US7405637B1ExpiredUtility
Miniature tunable filter having an electrostatically adjustable membrane
Est. expiryJun 29, 2024(expired)· nominal 20-yr term from priority
H01P 1/2056
67
PatentIndex Score
3
Cited by
16
References
26
Claims
Abstract
A miniature tunable filter comprising filter poles disposed with a filter substrate. A moveable electrically conductive membrane is disposed above each filter pole and is spaced from the filter pole by an air or vacuum gap.

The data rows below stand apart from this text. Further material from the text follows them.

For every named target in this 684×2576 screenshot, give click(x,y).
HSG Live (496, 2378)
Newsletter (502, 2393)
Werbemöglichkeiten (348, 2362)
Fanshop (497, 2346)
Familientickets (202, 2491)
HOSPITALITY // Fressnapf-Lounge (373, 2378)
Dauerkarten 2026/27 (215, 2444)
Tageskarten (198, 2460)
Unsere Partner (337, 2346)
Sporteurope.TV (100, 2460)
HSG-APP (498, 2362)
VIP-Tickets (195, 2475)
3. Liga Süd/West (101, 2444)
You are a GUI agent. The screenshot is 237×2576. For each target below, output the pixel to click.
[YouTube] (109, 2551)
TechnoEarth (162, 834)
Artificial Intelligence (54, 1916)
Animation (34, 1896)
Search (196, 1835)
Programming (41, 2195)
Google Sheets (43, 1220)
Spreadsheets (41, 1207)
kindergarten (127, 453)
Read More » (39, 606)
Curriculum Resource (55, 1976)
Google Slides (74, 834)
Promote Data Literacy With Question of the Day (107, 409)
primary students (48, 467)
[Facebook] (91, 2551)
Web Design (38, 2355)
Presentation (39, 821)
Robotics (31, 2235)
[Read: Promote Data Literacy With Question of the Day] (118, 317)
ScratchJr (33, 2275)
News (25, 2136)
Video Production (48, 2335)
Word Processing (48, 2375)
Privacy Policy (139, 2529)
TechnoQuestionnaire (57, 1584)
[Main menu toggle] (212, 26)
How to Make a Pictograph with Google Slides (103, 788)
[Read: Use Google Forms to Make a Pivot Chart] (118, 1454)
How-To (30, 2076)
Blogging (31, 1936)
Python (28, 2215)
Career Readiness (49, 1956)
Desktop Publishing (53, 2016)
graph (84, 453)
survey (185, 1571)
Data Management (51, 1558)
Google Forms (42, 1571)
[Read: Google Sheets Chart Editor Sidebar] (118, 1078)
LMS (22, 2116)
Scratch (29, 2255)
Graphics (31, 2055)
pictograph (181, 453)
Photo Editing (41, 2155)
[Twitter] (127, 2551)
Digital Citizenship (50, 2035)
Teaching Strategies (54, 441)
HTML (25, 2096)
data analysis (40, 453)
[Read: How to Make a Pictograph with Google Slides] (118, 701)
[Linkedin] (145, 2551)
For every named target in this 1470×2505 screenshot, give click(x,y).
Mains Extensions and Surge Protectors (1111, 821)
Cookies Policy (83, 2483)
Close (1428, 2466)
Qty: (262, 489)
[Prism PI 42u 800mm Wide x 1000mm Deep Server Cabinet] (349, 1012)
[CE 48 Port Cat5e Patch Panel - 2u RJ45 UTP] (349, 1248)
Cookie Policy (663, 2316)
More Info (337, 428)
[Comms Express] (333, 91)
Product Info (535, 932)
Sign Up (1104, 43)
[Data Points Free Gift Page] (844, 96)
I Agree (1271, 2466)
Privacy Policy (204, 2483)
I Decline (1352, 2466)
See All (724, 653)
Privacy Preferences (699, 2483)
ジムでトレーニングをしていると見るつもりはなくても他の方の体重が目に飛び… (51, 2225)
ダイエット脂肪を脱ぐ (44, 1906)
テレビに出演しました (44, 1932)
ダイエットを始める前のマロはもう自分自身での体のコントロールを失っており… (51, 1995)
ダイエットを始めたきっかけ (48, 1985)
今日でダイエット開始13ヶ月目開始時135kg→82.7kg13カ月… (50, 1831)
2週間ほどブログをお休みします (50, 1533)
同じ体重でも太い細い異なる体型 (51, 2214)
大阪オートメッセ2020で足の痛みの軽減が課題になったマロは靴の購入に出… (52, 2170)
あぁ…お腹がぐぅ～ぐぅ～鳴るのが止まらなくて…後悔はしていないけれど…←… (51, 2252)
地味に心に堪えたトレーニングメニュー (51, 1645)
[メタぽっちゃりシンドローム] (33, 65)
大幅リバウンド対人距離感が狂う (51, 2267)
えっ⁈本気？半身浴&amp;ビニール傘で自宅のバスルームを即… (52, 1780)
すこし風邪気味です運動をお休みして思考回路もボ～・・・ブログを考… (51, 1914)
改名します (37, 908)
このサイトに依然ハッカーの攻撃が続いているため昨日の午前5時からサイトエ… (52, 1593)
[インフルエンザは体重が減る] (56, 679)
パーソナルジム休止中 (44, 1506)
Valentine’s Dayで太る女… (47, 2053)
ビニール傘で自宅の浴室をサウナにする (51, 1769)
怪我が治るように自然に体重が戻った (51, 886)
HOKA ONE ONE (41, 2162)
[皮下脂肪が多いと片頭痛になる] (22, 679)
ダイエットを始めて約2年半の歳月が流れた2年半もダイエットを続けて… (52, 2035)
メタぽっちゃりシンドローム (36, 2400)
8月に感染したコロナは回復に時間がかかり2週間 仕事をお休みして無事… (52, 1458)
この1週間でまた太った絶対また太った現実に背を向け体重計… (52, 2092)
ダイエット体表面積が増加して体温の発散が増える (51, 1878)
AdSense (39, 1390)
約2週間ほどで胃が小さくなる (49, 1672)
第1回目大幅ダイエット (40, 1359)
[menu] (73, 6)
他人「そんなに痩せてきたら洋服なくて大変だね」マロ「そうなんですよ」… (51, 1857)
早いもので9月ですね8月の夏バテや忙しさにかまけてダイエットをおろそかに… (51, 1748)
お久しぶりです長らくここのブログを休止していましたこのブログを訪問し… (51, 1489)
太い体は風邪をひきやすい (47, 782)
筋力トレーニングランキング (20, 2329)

The gap spacing is changed by deflecting the membrane with an electrostatic voltage. The change in gap spacing varies the capacitive loading at the pole, thus providing tuning of the filter. The electrically conductive membrane is preferably manufactured on a separate substrate that is bonded to the filter body containing the filter substrate.
Claims
exact text as granted — not AI-modified1. A filter comprising:
a filter substrate; and
one or more filter pole structures, each filter pole structure comprising:
a filter pole disposed within the filter substrate;
a gap disposed above the filter pole;
a electrically conductive membrane disposed above the filter pole and spaced from the filter pole by the gap, the gap having a gap distance; and
a tuning element disposed adjacent to the electrically conductive membrane, wherein the tuning element applies an electrostatic voltage to the electrically conductive membrane and the electrically conductive membrane changes the gap distance according to the applied electrostatic voltage.
2. The filter according to claim 1 , wherein the filter substrate comprises low loss silicon or ceramic.
3. The filter according to claim 1 , wherein the respective electrically conductive membrane and the corresponding tuning element are disposed in a second substrate that is bonded to the filter substrate.
4. The filter according to claim 1 , wherein the filter further comprises:
an input transformer pole adapted to receive an input electrical signal, the input transformer pole disposed in the filter substrate and adjacent to a first one of the filter pole structures, the input transformer pole spaced apart from the first filter pole structure by an input transformer pole distance; and/or
an output transformer pole adapted to output an output electrical signal, the output transformer pole disposed in the filter substrate and adjacent to the first filter pole structure or a second one of the filter pole structures, the output transformer pole spaced apart from the first or second filter pole structure by an output transformer pole distance.
5. The filter according to claim 4 , wherein the input transformer pole distance and/or the output transformer pole distance provide a desired Q for the filter.
6. The filter according to claim 4 , wherein the input transformer pole and/or the output transformer pole comprise gold, silver or other conductive material.
7. The filter according to claim 1 , wherein the one or more filter structures comprises gold, silver or other conductive material.
8. The filter according to claim 1 , wherein the respective electrically conductive membrane comprises a flexible metallized membrane.
9. The filter according to claim 1 , wherein the respective electrostatic voltage comprises a voltage in the range from 200V to 400V.
10. The filter according to claim 1 , wherein the gap comprises air or vacuum.
11. The filter according to claim 1 , wherein the filter is partly air- or vacuum-filled and partly dielectric-filled.
12. The filter according to claim 1 , wherein the number of gaps corresponds to the number of filter poles disposed within the filter substrate.
13. The filter according to claim 1 , wherein each gap is disposed entirely above the corresponding filter pole.
14. The filter according to claim 1 , wherein the number of electrically conductive membranes corresponds to the number of filter poles disposed within the filter substrate.
15. The filter according to claim 1 , wherein the respective electrically conductive membrane is disposed entirely above the corresponding filter pole.
16. A method comprising:
disposing one or more filter poles through a filter substrate;
disposing a respective electrically conductive membrane above each corresponding filter pole, wherein each electrically conductive membrane is spaced from the corresponding filter pole by a gap distance; and
varying the capacitive loading of at least one filter pole of the one or more filter poles by applying an electrostatic voltage to the respective electrically conductive membrane to vary respective gap distance between the respective electrically conductive membrane and the at least one filter pole.
17. The filter according to claim 16 , wherein the number of electrically conductive membranes corresponds to the number of filter poles.
18. The method according to claim 16 , wherein the respective gap distance defines an air gap or a vacuum gap.
19. The method according to claim 16 , wherein the one or more filter poles comprise gold, silver or other conductive material.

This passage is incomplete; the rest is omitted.